Stored data:
··········

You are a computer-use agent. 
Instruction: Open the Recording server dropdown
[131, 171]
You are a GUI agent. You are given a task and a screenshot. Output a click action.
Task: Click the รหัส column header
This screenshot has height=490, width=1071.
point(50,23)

··········

• _WHAT THE EXERCISE ASKS_
Pick out all lines from the data above in which the word "agent" appears.

• _SOLUTION TO THIS EXERCISE_
You are a computer-use agent. 
You are a GUI agent. You are given a task and a screenshot. Output a click action.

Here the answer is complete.